ProfBench: Multi-Domain Rubrics requiring Professional Knowledge to Answer and Judge

ICLR 2026 Conference SubmissionAnonymous Authors
expert-annotatedprofessional knowledgellm judgerubric evaluation
Abstract:

Evaluating progress in large language models (LLMs) is often constrained by the challenge of verifying responses, limiting assessments to tasks like mathematics, programming, and short-form question-answering. However, many real-world applications require evaluating LLMs in processing professional documents, synthesizing information, and generating comprehensive reports in response to user queries. We introduce ProfBench: a set of over 7000 response-criterion pairs as evaluated by human-experts with professional knowledge across Physics PhD, Chemistry PhD, Finance MBA and Consulting MBA. We build robust and affordable LLM-Judges to evaluate ProfBench rubrics, by mitigating self-enhancement bias and reducing the cost of evaluation by 2-3 orders of magnitude, to make it fair and accessible to the broader community.
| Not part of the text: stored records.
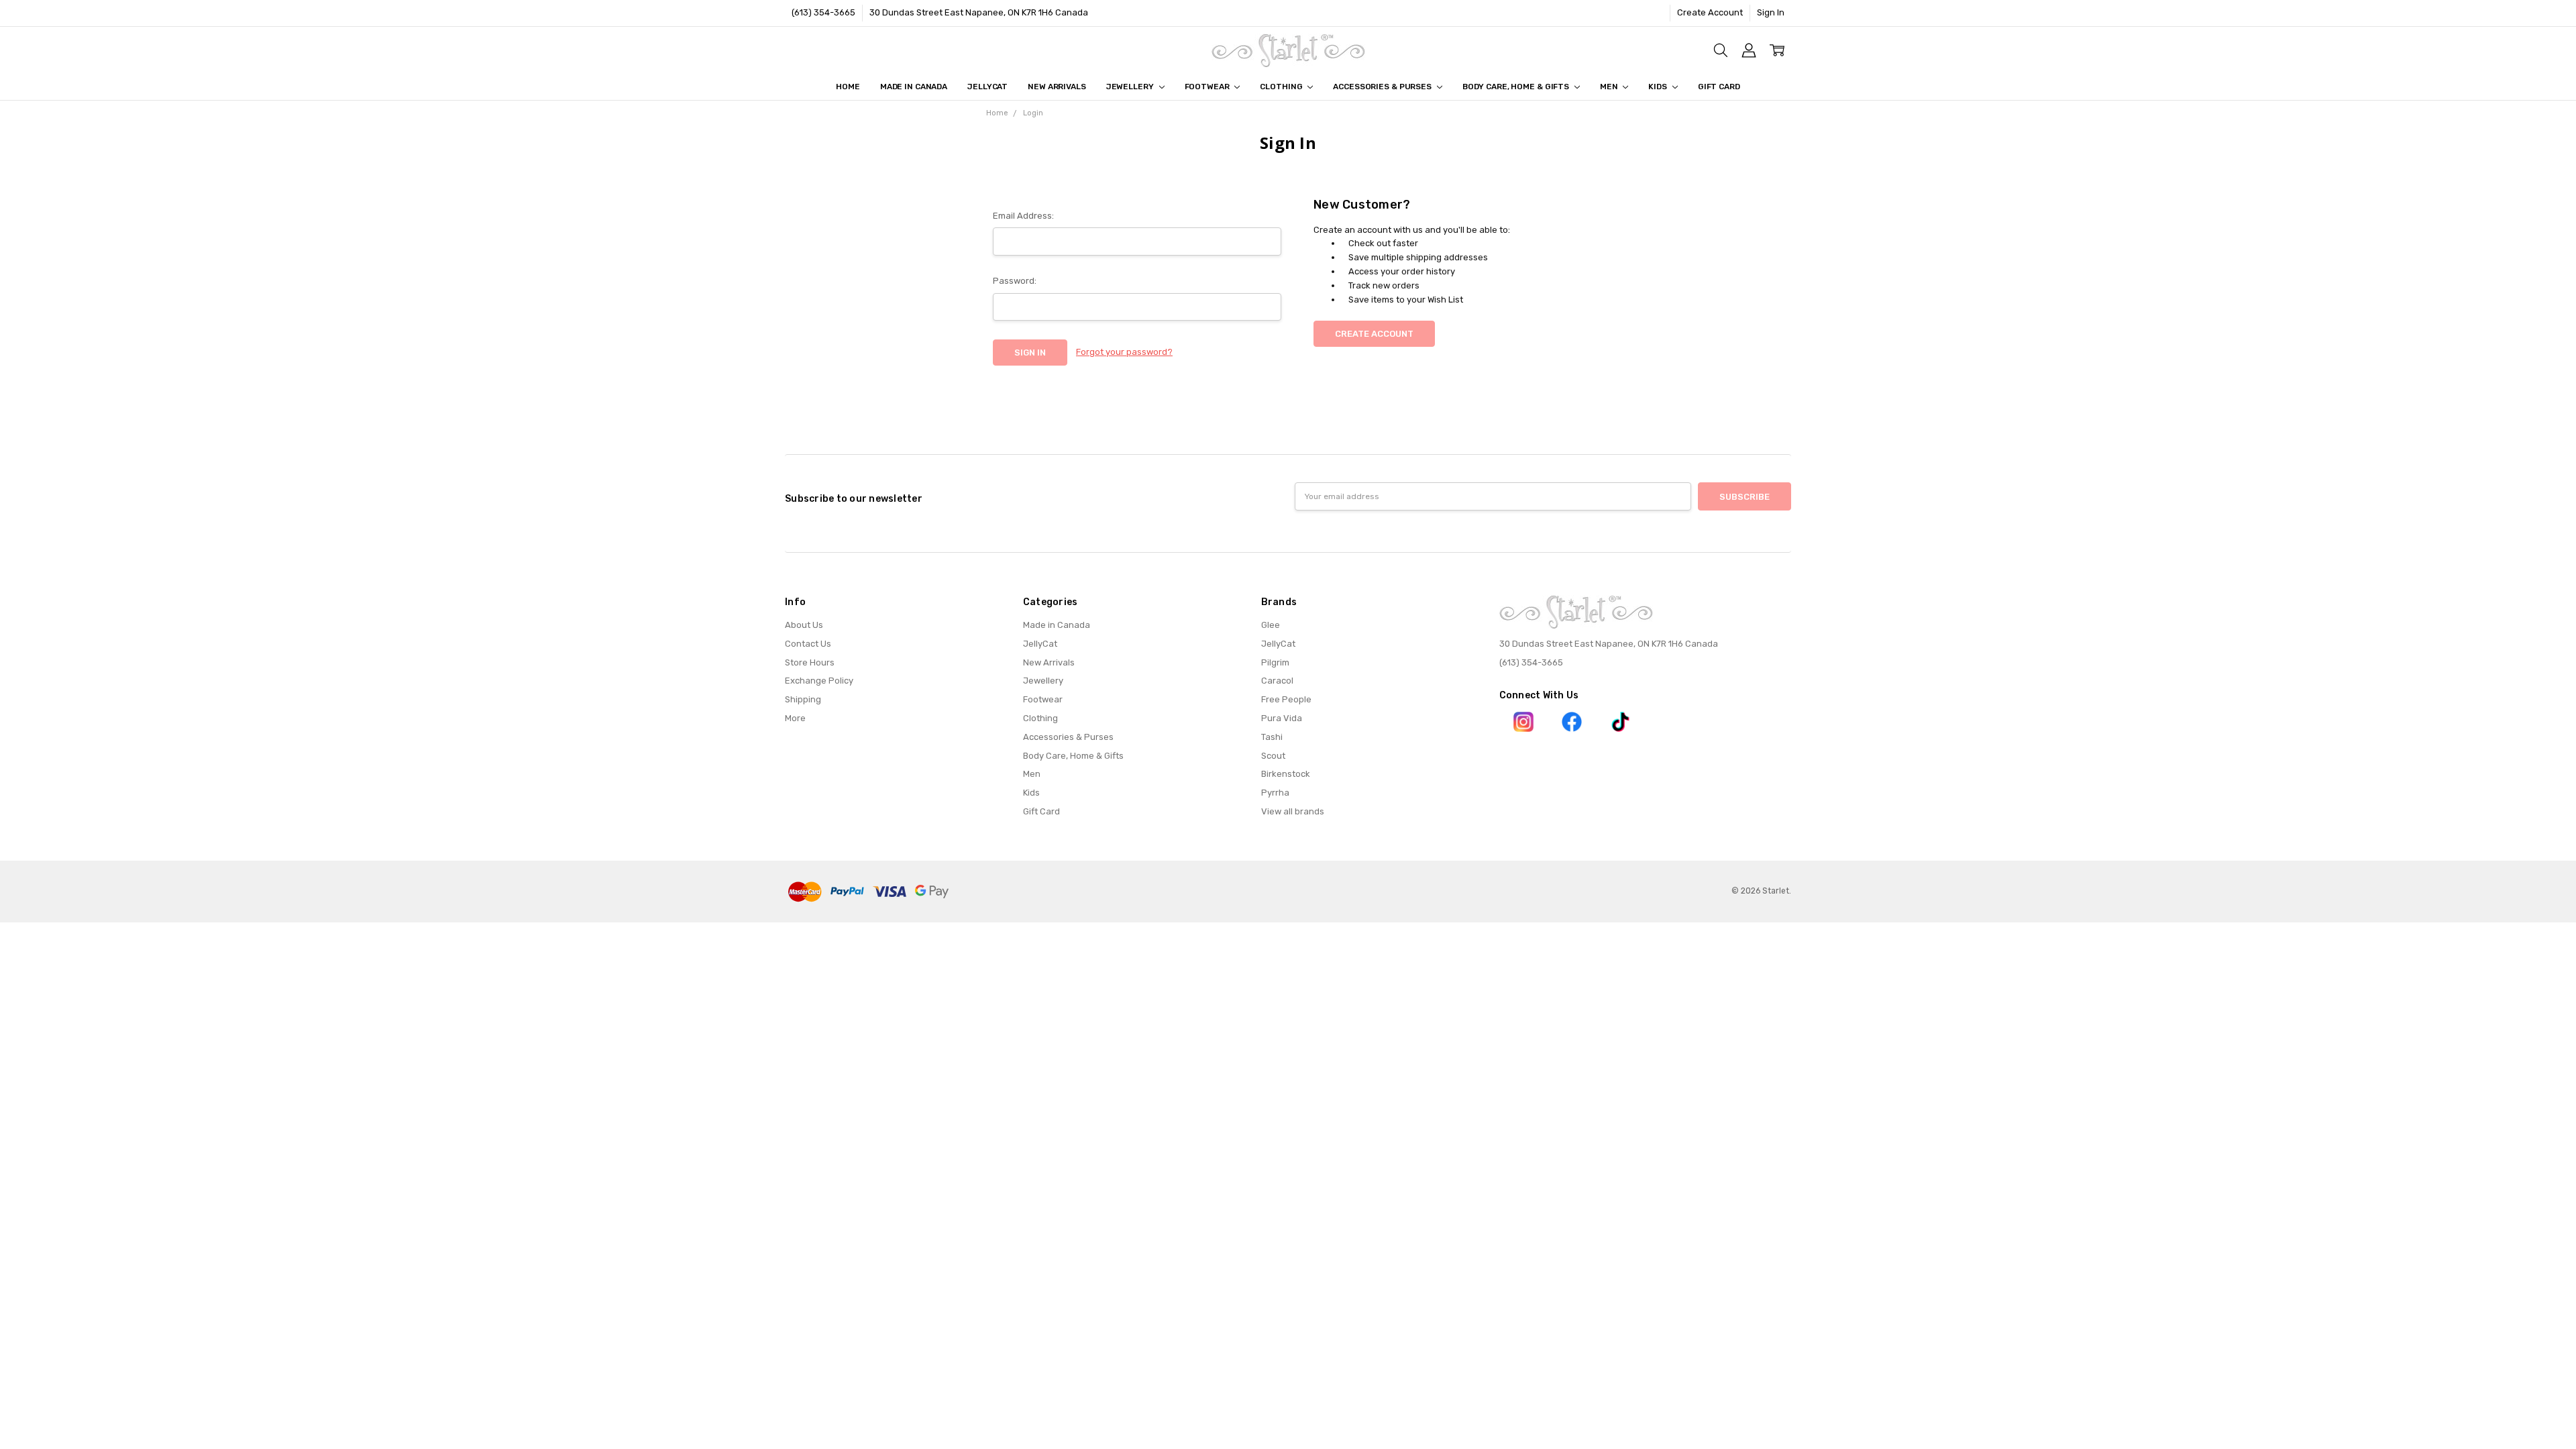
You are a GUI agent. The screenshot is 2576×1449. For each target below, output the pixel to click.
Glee (1270, 625)
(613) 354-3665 (823, 12)
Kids (1658, 86)
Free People (1286, 699)
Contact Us (808, 644)
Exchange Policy (819, 681)
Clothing (1282, 86)
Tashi (1272, 737)
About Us (804, 625)
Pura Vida (1281, 718)
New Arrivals (1057, 86)
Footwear (1208, 86)
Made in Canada (913, 86)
Our findings reveal that ProfBench poses significant challenges even for state-of-the-art LLMs, with top-performing models like GPT-5-high achieving only 65.9% overall performance. Furthermore, we identify notable performance disparities between proprietary and open-weight models and provide insights into the role that extended thinking plays in addressing complex, professional-domain tasks.

Disclaimer
This report is AI-GENERATED using Large Language Models and WisPaper (A scholar search engine). It analyzes academic papers' tasks and contributions against retrieved prior work. While this system identifies POTENTIAL overlaps and novel directions, ITS COVERAGE IS NOT EXHAUSTIVE AND JUDGMENTS ARE APPROXIMATE. These results are intended to assist human reviewers and SHOULD NOT be relied upon as a definitive verdict on novelty.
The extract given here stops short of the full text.